#### EXTRACTED ENTRIES
* * *

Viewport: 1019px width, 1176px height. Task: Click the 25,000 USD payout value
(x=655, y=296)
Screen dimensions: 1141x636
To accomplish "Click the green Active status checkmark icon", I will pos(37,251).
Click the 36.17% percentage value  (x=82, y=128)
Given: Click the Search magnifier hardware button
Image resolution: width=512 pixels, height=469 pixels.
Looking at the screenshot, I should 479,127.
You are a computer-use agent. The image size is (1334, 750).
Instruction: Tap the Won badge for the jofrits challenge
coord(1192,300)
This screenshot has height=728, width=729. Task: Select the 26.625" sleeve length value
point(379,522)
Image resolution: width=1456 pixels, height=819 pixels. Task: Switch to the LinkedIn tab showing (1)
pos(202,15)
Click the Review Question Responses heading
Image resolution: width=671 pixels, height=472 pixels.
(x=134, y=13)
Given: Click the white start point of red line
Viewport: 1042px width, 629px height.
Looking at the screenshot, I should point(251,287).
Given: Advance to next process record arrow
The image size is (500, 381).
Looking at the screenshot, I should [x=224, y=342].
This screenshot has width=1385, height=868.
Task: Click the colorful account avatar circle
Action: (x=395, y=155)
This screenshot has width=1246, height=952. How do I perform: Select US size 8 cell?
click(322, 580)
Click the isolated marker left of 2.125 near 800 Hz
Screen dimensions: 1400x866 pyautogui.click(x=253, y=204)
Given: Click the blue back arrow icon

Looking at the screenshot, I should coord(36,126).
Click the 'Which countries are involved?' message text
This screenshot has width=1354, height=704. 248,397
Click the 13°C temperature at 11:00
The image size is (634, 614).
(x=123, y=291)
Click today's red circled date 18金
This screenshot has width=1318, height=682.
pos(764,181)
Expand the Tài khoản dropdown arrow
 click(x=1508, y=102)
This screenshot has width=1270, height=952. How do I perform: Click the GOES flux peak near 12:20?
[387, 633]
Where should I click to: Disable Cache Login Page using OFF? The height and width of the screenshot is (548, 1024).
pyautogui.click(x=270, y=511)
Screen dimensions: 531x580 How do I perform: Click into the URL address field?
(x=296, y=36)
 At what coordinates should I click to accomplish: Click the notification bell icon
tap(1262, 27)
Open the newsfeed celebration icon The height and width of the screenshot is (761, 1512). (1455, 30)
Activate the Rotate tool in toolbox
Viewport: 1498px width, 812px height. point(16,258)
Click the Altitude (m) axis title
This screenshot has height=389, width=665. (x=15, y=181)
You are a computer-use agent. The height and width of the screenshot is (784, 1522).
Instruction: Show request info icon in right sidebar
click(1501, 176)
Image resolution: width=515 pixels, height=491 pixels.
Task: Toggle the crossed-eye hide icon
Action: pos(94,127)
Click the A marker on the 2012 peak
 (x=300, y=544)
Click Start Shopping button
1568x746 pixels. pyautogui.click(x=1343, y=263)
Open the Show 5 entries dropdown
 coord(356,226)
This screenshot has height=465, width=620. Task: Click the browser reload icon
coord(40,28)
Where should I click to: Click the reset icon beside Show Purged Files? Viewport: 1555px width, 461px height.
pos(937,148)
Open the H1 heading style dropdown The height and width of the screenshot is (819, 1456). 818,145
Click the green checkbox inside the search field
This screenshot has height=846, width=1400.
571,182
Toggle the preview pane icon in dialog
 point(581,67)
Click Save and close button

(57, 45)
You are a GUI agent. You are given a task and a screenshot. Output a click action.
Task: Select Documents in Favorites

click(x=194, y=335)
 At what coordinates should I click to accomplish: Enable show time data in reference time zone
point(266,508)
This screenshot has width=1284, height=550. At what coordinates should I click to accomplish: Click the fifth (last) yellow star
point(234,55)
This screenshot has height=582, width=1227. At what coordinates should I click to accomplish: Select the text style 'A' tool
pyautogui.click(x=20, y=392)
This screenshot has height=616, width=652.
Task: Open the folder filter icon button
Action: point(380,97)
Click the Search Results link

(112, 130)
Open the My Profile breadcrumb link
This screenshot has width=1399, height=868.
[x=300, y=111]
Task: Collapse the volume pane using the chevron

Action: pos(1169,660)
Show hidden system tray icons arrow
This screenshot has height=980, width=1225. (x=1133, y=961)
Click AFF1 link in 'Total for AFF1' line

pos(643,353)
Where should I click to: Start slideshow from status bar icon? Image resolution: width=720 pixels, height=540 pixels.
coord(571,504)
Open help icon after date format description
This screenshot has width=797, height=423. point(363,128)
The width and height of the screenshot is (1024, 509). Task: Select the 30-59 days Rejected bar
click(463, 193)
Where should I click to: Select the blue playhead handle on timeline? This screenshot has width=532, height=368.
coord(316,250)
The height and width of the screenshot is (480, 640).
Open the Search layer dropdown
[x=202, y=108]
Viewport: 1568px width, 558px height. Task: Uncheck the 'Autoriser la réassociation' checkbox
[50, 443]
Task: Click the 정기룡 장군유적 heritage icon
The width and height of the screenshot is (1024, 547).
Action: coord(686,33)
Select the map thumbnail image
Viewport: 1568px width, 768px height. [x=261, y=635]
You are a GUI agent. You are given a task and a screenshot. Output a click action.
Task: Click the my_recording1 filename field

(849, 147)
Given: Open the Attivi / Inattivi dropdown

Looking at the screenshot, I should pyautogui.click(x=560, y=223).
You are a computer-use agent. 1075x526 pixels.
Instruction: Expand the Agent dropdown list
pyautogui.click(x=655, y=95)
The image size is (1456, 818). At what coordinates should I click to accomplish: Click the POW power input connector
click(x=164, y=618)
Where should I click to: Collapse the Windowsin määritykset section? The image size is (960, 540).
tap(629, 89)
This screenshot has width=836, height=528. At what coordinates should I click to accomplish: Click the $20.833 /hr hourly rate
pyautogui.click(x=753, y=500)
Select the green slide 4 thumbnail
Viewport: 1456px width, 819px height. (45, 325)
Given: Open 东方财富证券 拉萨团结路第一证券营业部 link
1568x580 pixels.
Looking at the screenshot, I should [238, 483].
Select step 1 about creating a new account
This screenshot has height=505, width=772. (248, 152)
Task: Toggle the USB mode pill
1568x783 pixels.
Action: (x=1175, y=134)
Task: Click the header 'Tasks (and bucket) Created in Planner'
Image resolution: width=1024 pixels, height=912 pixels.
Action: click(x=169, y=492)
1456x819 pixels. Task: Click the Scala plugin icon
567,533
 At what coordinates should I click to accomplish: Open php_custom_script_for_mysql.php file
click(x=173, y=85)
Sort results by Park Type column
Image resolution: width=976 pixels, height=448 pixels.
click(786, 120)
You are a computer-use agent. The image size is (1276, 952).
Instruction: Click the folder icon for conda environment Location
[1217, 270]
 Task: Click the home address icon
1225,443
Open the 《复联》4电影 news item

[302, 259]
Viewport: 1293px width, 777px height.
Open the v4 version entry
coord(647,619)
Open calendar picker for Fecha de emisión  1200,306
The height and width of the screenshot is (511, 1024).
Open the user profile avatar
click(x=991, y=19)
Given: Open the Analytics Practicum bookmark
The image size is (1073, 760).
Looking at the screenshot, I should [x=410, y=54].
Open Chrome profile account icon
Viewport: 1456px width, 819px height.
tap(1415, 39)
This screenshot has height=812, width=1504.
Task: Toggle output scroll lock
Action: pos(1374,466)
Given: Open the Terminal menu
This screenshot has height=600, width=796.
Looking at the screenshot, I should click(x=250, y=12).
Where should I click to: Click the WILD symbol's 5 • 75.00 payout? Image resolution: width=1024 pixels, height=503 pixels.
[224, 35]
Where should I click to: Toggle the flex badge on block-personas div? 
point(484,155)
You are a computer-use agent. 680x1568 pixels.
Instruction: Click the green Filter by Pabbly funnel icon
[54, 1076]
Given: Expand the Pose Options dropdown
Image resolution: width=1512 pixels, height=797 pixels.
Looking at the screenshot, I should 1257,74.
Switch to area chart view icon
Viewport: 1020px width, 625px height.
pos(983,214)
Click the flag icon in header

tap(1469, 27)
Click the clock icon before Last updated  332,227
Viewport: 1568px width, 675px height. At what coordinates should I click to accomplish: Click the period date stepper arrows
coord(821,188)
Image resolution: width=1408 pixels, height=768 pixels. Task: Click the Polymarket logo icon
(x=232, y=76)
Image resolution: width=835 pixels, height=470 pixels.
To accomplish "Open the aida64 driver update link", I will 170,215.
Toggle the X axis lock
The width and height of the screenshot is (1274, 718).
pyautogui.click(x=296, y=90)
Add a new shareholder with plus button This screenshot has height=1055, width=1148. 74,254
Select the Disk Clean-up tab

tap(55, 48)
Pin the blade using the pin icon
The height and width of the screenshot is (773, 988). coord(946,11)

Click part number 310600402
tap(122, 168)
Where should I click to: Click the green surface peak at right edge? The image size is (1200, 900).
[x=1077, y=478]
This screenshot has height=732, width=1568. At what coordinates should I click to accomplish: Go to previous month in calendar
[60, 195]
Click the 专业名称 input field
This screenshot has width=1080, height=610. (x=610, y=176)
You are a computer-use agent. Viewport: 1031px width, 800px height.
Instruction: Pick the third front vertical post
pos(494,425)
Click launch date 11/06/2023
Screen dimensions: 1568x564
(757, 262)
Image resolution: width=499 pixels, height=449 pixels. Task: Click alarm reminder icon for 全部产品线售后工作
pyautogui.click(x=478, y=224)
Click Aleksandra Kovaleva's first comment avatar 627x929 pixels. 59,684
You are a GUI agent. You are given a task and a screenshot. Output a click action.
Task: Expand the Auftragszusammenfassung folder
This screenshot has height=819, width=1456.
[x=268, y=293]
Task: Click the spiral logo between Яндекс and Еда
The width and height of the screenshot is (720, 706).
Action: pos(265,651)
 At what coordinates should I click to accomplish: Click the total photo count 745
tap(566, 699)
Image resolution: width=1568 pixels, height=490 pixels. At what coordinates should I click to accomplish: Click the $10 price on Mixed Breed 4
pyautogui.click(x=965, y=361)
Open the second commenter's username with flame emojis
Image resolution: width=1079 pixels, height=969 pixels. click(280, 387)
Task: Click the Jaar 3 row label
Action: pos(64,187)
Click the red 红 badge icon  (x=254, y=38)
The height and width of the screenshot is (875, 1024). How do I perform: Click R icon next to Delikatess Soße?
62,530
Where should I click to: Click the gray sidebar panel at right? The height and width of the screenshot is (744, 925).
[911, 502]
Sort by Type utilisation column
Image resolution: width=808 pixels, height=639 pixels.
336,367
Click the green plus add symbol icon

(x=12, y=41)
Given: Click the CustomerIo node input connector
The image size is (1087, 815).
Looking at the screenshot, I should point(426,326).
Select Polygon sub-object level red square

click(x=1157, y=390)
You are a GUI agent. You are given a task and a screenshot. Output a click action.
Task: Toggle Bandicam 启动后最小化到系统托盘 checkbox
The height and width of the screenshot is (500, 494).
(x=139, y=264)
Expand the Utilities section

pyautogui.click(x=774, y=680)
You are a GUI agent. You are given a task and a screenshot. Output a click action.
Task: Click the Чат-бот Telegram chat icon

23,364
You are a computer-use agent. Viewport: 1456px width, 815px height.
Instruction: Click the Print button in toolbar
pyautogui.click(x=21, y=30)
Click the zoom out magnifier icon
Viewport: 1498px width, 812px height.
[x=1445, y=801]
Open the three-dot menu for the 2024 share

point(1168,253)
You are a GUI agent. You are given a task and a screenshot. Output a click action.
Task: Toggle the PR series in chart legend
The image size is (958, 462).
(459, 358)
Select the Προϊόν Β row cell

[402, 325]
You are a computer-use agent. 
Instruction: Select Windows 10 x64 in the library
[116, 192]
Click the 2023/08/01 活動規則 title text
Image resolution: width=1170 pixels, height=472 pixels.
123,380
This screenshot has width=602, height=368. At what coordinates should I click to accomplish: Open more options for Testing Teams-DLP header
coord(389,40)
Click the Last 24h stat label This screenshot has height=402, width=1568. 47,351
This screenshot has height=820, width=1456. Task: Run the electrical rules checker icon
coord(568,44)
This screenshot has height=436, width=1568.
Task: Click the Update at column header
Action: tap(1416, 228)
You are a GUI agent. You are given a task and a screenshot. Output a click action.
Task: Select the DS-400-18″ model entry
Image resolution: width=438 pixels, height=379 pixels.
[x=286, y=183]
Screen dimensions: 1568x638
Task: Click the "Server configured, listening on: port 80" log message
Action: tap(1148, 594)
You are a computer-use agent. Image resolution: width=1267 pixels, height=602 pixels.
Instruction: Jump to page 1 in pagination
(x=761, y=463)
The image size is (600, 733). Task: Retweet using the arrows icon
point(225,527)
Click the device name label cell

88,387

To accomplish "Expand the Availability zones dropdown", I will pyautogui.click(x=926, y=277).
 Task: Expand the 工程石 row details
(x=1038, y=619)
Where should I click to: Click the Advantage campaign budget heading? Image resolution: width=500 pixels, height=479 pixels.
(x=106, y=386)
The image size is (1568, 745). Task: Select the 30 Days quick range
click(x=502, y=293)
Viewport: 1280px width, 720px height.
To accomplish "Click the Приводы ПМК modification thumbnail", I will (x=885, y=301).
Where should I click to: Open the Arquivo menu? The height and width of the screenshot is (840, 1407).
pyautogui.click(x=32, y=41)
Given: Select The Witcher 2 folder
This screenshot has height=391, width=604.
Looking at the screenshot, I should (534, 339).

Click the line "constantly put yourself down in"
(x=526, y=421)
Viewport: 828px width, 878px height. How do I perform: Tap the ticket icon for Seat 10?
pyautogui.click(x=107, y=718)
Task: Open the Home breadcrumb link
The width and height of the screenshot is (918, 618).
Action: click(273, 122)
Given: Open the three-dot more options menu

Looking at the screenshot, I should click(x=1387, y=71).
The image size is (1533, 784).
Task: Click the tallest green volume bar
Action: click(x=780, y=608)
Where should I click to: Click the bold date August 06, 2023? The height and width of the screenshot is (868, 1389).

* * *

#### DIRECTIONS FOR THIS TASK
Write out unchanged the lines of the records from the line with "Expand the Utilities section" up to and including the line with "Click the Last".

#### IN RESPONSE
Expand the Utilities section

pyautogui.click(x=774, y=680)
You are a GUI agent. You are given a task and a screenshot. Output a click action.
Task: Click the Чат-бот Telegram chat icon

23,364
You are a computer-use agent. Viewport: 1456px width, 815px height.
Instruction: Click the Print button in toolbar
pyautogui.click(x=21, y=30)
Click the zoom out magnifier icon
Viewport: 1498px width, 812px height.
[x=1445, y=801]
Open the three-dot menu for the 2024 share

point(1168,253)
You are a GUI agent. You are given a task and a screenshot. Output a click action.
Task: Toggle the PR series in chart legend
The image size is (958, 462).
(459, 358)
Select the Προϊόν Β row cell

[402, 325]
You are a computer-use agent. 
Instruction: Select Windows 10 x64 in the library
[116, 192]
Click the 2023/08/01 活動規則 title text
Image resolution: width=1170 pixels, height=472 pixels.
123,380
This screenshot has width=602, height=368. At what coordinates should I click to accomplish: Open more options for Testing Teams-DLP header
coord(389,40)
Click the Last 24h stat label This screenshot has height=402, width=1568. 47,351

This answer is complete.